Recent items in the news may very well be indicators of the erosion of the level of care our leader is receiving. To wit:
- According to MSN News, a security guard with a gun and a record of three convictions for assault and battery was allowed on an elevator with President Obama while on his trip to Atlanta (September 16th), in violation of Secret Service protocols. In addition, he failed to comply with requests from Secret Service agents to stop using his phone to videotape the president. After questioning him and checking his background on a database, agents expressed their concern to the guard’s supervisor (from the private security firm employing him). The guard was immediately fired and ordered to turn over his gun. The Secret Service agents that allowed the man to share President Obama’s elevator car, had no idea the man was armed.
- MSN News also tells us of a homeless Army veteran climbed a fence, ran 70 yards past Secret Service agents and made it inside the East Room of the White House. He had a folding knife with a serrated blade on his person, and Federal agents found a machete, two hatchets and more than 800 rounds of ammunition in his car. This was his third encounter with law enforcement since July, when he was arrested by Virginia State Police for erratic driving. Police found a map of the White House, a sawed off shotgun, and a ‘stash of weapons’ in his car. Federal agents noticed him near the White House perimeter in August. He had a hatchet in his waistband.
- The Washington Post tells us it took Secret Service agents four days to realize a man with a high powered rifle had fired at least seven bullets into the White House in 2011, due to several security lapses that resembled an episode of the Keystone Cops, exposing problems at ‘multiple levels’ of the Secret Service.
The Secret Service’s response to the incident infuriated the president and the first lady, who has spoken publicly about “…fearing for her family’s safety since her husband became the nation’s first black president”. It would appear that fear is well founded since, according to the Secret Service’s threat assessment, President Obama has had ‘three times as many threats’ as his predecessors.
The Washington Post reported Julia A. Pierson, the Secret Service’s director, was called to Capitol Hill. Committee members questioned her about failed operational procedures and the “…questionable culture of an agency that once was the epitome of pride.” Her answers left committee members, both Republican and Democrat, angry and dissatisfied. The bipartisan concern for White House security was demonstrated when Rep. Trey Gowdy (R-S.C.), often a harsh, partisan Obama critic, referred to him as “our president.”

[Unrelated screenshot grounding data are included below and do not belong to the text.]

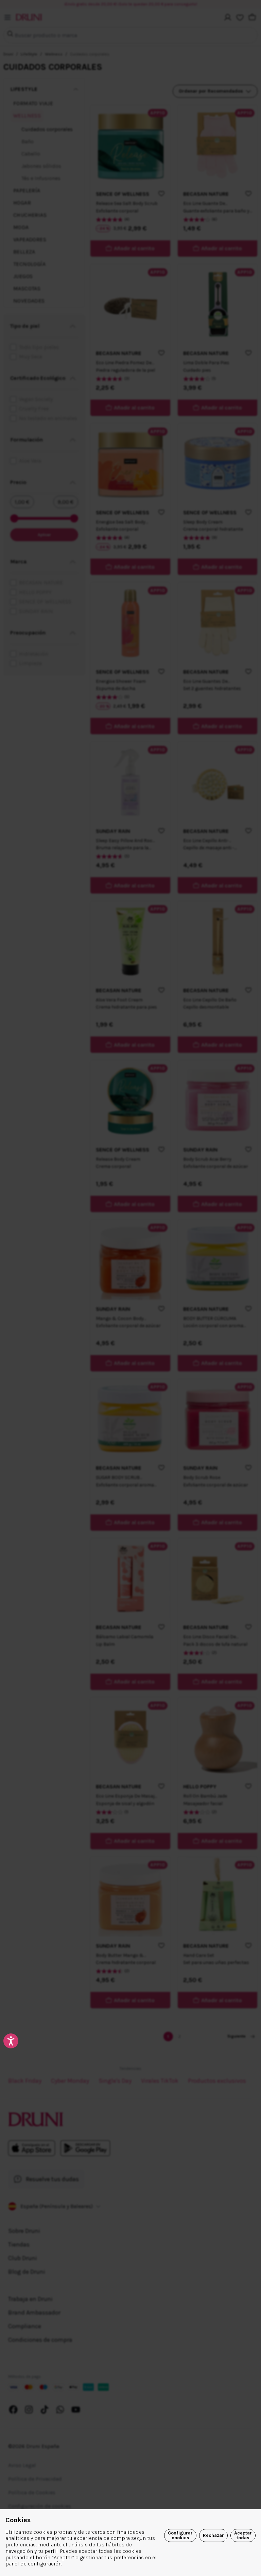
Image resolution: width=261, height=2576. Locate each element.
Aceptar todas (243, 2535)
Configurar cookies (180, 2535)
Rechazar (213, 2535)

Pierson resigned her position, after only eighteen months on October 1st, 2014. In an interview with Bloomberg News she stated she felt it would be ‘best for the agency’, blaming Congress for losing confidence in her, and the media for forcing her to resign. Nowhere in her public statements did she take ownership for her agency’s failures to perform their mandated task.
According to NBC News, Joseph Clancy has been appointed as interim acting director by the Department of Homeland Security. Clancy retired in 2011 to head security for Comcast Corp. after serving as special agent in charge of the Presidential Protective Division for President Obama. David Axelrod, one of President Obama’s oldest friends and longest-serving advisers, said on Twitter, “I knew Joe Clancy when he led the presidential detail. You could not find a better person to repair the Secret Service”.
I hope that is true. I am sure that President Obama must feel more secure with the safety of his family back in the hands of someone he knows and trusts. Hopefully, Mr. Clancy will be able to bring the Secret Service back up to the level of competence that once earned it the reputation of an ‘elite group of professionals, willing to take a bullet to protect the President’.
I hope that publicity about recent failures of the Secret Service does not encourage anyone to attempt to attack President Obama, thinking they would have support from the members of Congress that have so vocally attacked the president. It is only by representing ourselves as a united people that we can hope to defeat our enemies and keep our people safe.